= David H. Kirn =

David H. Kirn is an American entrepreneur-innovator, physician-scientist, CEO and professor. He is co-founder and CEO of 4D Molecular Therapeutics (4DMT), a biotechnology company designing and developing adeno-associated virus gene therapy vectors.

Kirn is the co-founder and board member of the Life Sciences Entrepreneurship Center at UC Berkeley and was the inaugural course co-director, and is currently a lecturer for the Robinson Life Sciences Business and Entrepreneurship Program at UC Berkeley. Kirn is also a professor teaching biotechnology entrepreneurship at UC Berkeley.
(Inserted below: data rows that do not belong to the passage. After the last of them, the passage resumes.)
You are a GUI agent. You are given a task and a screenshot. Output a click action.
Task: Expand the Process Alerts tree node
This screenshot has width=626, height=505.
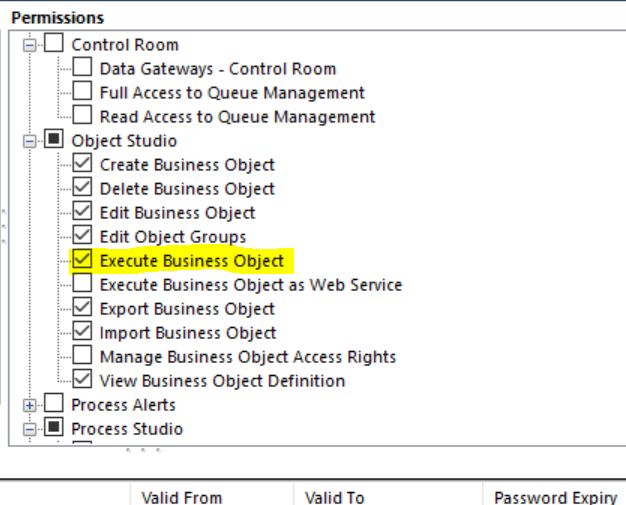[30, 405]
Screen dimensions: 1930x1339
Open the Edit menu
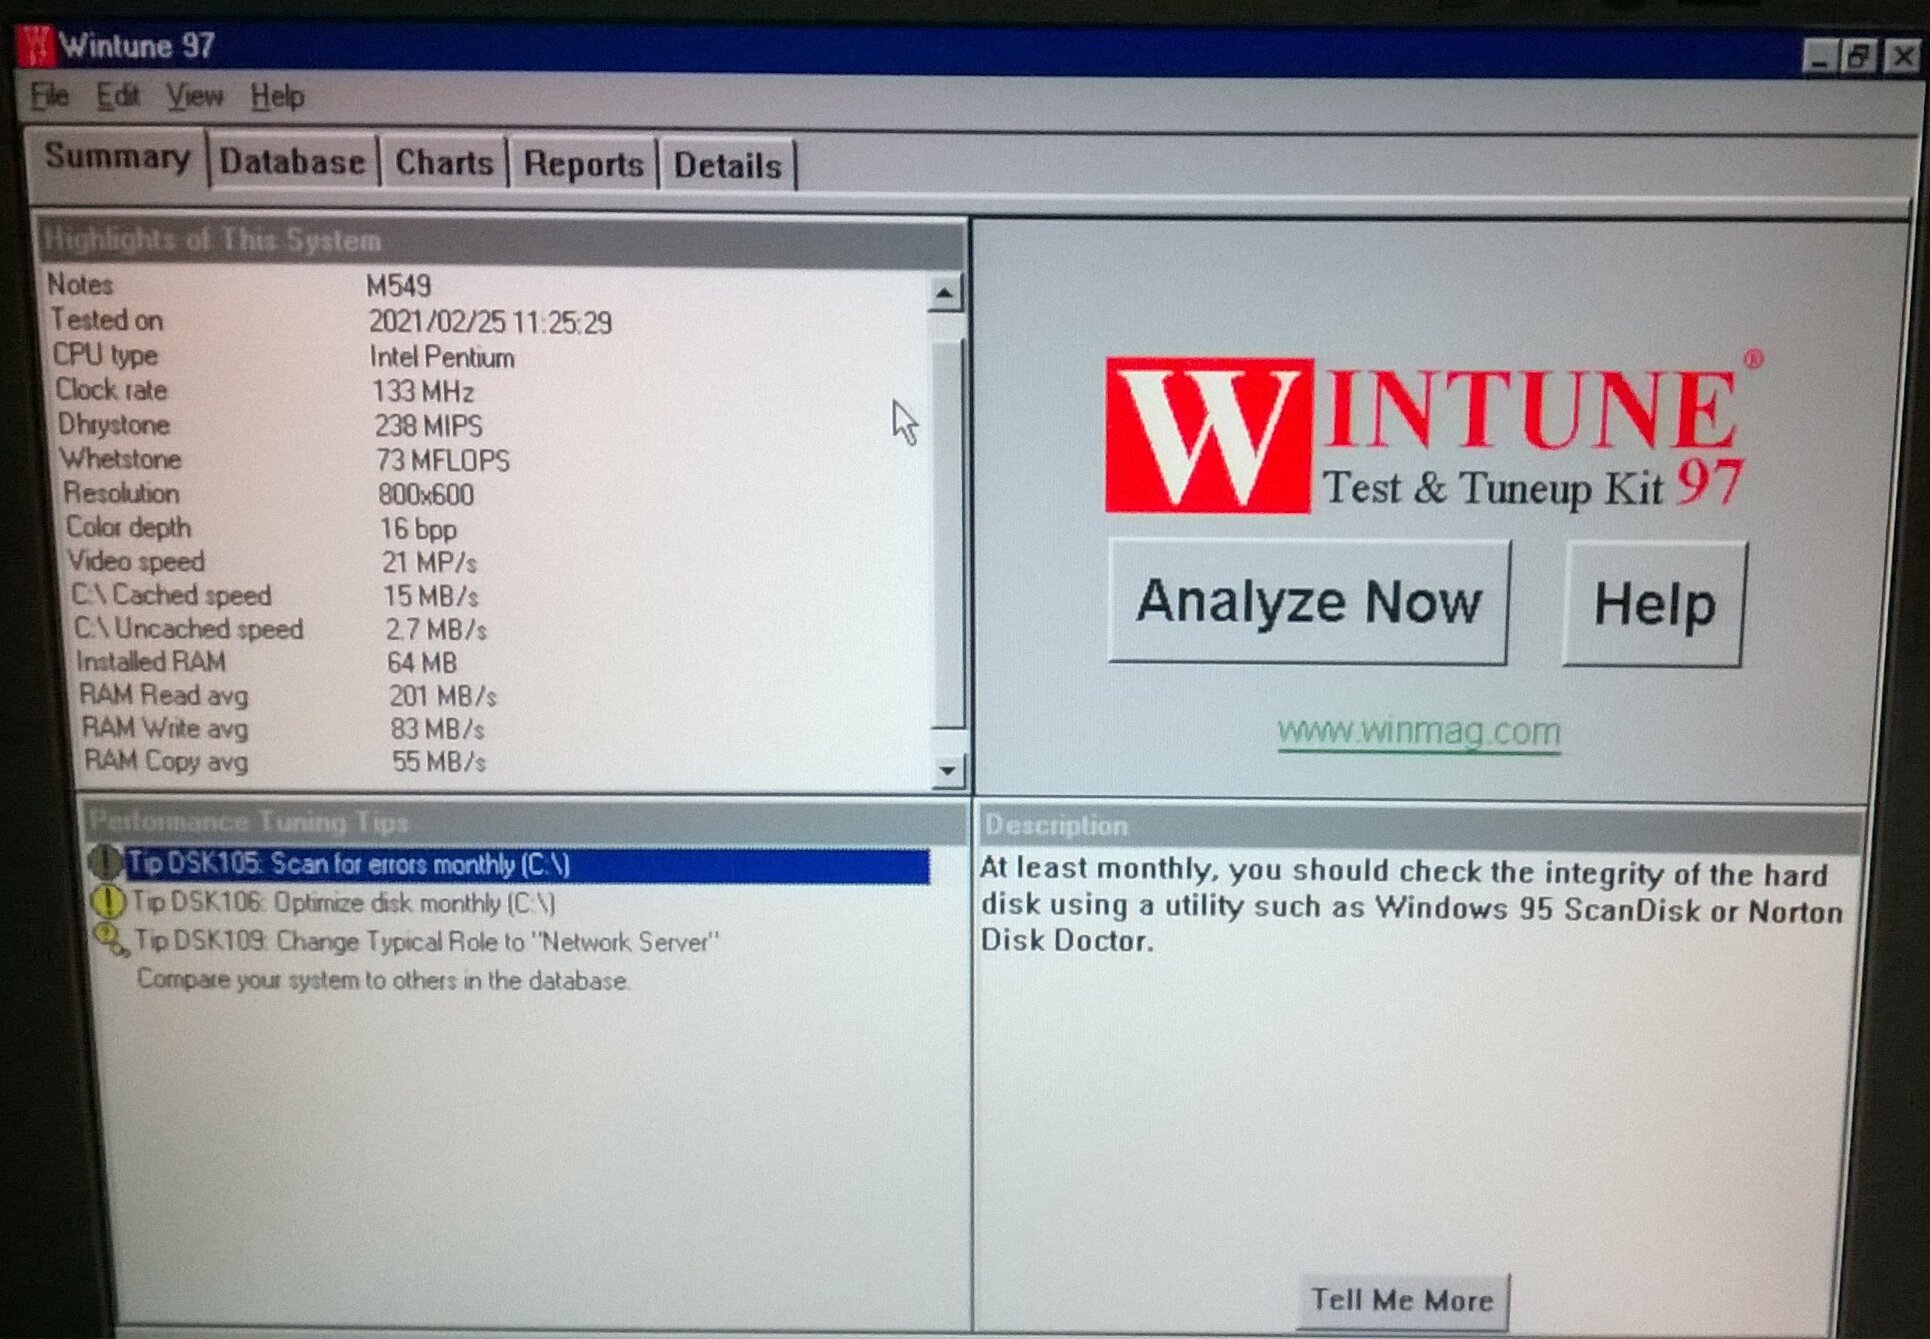pyautogui.click(x=117, y=96)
Prior to 4DMT, he was co-founder, CEO and Executive Chairman of Ignite Immunotherapy Inc, an oncolytic virus cancer vaccine company that he sold to Pfizer.

Kirn was also founder and CEO of Jennerex (2003–2013) and was the first development employee and vice president of clinical research at Onyx Pharmaceuticals (1994–2000). where he led the ONYX-015 oncolytic virus program and the first sorafenib (Nexavar) clinical development plan (1994-2000). Kirn was also SVP of Clinical Research and Development at Celgene.

He has held other academic positions at the University of California, San Francisco Medical School; the University of Oxford; and was chief medical resident at Harvard Medical School. His published work on oncolytic adenoviruses includes Onyx-015 and has appeared in Nature and Nature Medicine.